> **TASK**
Could you reproduce every record below exactly as written?
EXERCISE MATERIALS Start Marker
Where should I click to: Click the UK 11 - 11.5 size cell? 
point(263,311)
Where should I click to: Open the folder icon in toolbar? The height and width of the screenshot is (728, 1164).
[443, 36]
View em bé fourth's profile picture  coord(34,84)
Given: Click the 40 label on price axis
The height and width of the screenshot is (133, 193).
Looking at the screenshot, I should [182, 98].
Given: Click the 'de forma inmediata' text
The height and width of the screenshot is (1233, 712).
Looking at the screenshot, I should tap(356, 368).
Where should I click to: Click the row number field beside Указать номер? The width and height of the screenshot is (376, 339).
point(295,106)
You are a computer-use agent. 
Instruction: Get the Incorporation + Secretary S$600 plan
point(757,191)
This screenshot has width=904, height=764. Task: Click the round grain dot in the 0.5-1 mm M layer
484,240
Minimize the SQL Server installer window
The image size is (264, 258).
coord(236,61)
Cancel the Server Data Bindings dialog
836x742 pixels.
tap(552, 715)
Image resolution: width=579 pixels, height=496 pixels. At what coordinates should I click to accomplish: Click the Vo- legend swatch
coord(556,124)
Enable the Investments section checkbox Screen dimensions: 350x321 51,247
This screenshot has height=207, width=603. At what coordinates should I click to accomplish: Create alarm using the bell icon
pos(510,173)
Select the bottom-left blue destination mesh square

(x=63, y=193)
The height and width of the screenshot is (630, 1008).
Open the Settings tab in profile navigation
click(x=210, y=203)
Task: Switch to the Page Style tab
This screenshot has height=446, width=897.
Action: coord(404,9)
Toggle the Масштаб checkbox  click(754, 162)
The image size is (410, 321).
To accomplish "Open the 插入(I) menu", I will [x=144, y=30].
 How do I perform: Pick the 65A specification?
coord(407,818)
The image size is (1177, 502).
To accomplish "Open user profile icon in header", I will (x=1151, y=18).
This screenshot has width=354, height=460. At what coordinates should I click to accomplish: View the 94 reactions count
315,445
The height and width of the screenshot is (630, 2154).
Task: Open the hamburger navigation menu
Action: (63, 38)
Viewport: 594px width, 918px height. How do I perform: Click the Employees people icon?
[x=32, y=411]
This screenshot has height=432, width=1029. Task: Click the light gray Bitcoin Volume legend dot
EXERCISE MATERIALS End Marker
> **TASK SOLUTION**
Where should I click to: Click the UK 11 - 11.5 size cell? 
point(263,311)
Where should I click to: Open the folder icon in toolbar? The height and width of the screenshot is (728, 1164).
[443, 36]
View em bé fourth's profile picture  coord(34,84)
Given: Click the 40 label on price axis
The height and width of the screenshot is (133, 193).
Looking at the screenshot, I should [182, 98].
Given: Click the 'de forma inmediata' text
The height and width of the screenshot is (1233, 712).
Looking at the screenshot, I should tap(356, 368).
Where should I click to: Click the row number field beside Указать номер? The width and height of the screenshot is (376, 339).
point(295,106)
You are a computer-use agent. 
Instruction: Get the Incorporation + Secretary S$600 plan
point(757,191)
This screenshot has width=904, height=764. Task: Click the round grain dot in the 0.5-1 mm M layer
484,240
Minimize the SQL Server installer window
The image size is (264, 258).
coord(236,61)
Cancel the Server Data Bindings dialog
836x742 pixels.
tap(552, 715)
Image resolution: width=579 pixels, height=496 pixels. At what coordinates should I click to accomplish: Click the Vo- legend swatch
coord(556,124)
Enable the Investments section checkbox Screen dimensions: 350x321 51,247
This screenshot has height=207, width=603. At what coordinates should I click to accomplish: Create alarm using the bell icon
pos(510,173)
Select the bottom-left blue destination mesh square

(x=63, y=193)
The height and width of the screenshot is (630, 1008).
Open the Settings tab in profile navigation
click(x=210, y=203)
Task: Switch to the Page Style tab
This screenshot has height=446, width=897.
Action: coord(404,9)
Toggle the Масштаб checkbox  click(754, 162)
The image size is (410, 321).
To accomplish "Open the 插入(I) menu", I will [x=144, y=30].
 How do I perform: Pick the 65A specification?
coord(407,818)
The image size is (1177, 502).
To accomplish "Open user profile icon in header", I will (x=1151, y=18).
This screenshot has width=354, height=460. At what coordinates should I click to accomplish: View the 94 reactions count
315,445
The height and width of the screenshot is (630, 2154).
Task: Open the hamburger navigation menu
Action: (63, 38)
Viewport: 594px width, 918px height. How do I perform: Click the Employees people icon?
[x=32, y=411]
This screenshot has height=432, width=1029. Task: Click the light gray Bitcoin Volume legend dot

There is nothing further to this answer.